Legislation Assembly Democrats Cleopatra Tucker, Pamela Lampitt and Joseph Danielsen sponsored to push Washington to combat sexual assault in the military was advanced Thursday by an Assembly committee.
The legislation (ACR-13) would urge Congress to enact reforms addressing sexual harassment and assault in the United States Armed Forces.
“In addition to causing continued trauma for sexual assault survivors in the armed forces, having anything less than an aggressive, zero tolerance stance on sexual assault in the military erodes trust and deters people from enlisting, which is a national security concern,” said Tucker (D-Essex). “A culture of sexual harassment and assault in the military threatens to deteriorate the sense of cohesion and respect that service members rely on in the performance of their duties.
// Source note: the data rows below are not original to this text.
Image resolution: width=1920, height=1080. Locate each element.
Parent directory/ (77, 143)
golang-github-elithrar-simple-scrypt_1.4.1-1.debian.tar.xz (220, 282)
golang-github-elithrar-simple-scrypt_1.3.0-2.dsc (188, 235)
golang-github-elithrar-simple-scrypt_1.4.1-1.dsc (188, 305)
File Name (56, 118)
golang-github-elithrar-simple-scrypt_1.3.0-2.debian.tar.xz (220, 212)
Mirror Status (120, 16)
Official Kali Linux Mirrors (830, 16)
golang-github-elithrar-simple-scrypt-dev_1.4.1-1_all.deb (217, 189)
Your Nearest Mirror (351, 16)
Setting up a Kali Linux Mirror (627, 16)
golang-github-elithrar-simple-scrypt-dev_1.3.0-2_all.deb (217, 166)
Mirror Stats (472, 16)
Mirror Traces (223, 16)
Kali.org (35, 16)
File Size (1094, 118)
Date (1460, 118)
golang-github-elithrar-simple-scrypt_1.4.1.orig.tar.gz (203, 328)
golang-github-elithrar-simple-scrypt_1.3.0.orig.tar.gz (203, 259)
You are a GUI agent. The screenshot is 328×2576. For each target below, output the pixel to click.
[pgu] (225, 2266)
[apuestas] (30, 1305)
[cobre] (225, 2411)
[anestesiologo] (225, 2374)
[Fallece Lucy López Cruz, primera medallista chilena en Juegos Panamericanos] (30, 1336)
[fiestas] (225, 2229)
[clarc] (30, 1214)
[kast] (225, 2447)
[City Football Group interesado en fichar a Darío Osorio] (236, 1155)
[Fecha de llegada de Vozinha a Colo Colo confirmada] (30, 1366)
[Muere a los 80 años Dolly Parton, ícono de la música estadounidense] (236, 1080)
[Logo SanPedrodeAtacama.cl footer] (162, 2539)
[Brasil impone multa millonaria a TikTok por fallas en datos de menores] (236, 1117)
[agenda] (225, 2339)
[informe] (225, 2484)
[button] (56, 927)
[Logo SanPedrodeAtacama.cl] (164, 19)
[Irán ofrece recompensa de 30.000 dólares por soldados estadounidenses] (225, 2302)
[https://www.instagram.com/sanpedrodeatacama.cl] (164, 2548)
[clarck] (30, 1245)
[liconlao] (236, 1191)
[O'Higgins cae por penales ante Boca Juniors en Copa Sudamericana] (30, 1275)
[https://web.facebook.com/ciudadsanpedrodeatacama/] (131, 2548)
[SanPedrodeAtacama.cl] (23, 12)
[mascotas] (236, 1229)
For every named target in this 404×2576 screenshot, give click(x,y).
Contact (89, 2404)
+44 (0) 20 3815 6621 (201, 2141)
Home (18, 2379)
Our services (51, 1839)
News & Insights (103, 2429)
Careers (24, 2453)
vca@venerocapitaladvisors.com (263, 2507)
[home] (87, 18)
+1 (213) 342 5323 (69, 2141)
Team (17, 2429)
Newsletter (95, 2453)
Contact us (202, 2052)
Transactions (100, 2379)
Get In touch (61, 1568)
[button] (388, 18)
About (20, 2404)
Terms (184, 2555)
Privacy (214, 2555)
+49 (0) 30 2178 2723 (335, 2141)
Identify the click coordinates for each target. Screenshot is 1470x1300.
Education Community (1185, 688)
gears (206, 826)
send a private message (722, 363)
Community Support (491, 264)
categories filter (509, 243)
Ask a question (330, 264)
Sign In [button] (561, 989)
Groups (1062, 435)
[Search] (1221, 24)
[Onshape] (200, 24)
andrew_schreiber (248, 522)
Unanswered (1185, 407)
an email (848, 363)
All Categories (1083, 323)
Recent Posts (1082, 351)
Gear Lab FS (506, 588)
Congress must take action to eradicate this culture.”
“Several members of Congress have spoken out against the epidemic of sexual harassment and assault in the military and introduced bills to combat this scourge, but if the legislation isn’t enacted, the toxic culture that fostered the rise in military sexual assault will not change,” said Lampitt (D-Camden/Burlington), chair of the Assembly Women and Children Committee. “Whether it happens in the civilian world or in the military, sexual assault is a serious crime, and it always ought to be regarded as such.”
“The fact that Americans who volunteered to serve in the greatest military in the world have been sexually assaulted by their fellow men and women in uniform, who then face no consequence, is an utter disgrace,” said Danielsen (D-Middlesex/Somerset), who served as a reservist in the U.S. Army. “Our nation can – and must – do better in preventing and responding to sexual assault in the military.”
Several bills have been introduced in Congress to address the epidemic of sexual harassment and assault in the military and to reform the broken system of military justice, which fails to handle cases equitably and fairly. For example, various bills seek to improve victims’ services, extend victims’ rights, modify the authority of commanders with respect to case prosecutions and convictions, professionalize the military justice system, mandate certain punishments for those convicted of specific sex crimes and require the retention of sexual assault reports and better data collection.
In fiscal year 2012, an estimated 26,000 service members experienced rape or unwanted sexual contact compared to 19,000 in 2010, according to the FY 2012 Department of Defense Annual Report on Sexual Assault in the Military.
The measure was advanced by the Assembly Military and Veterans’ Affairs Committee, of which Tucker is chair.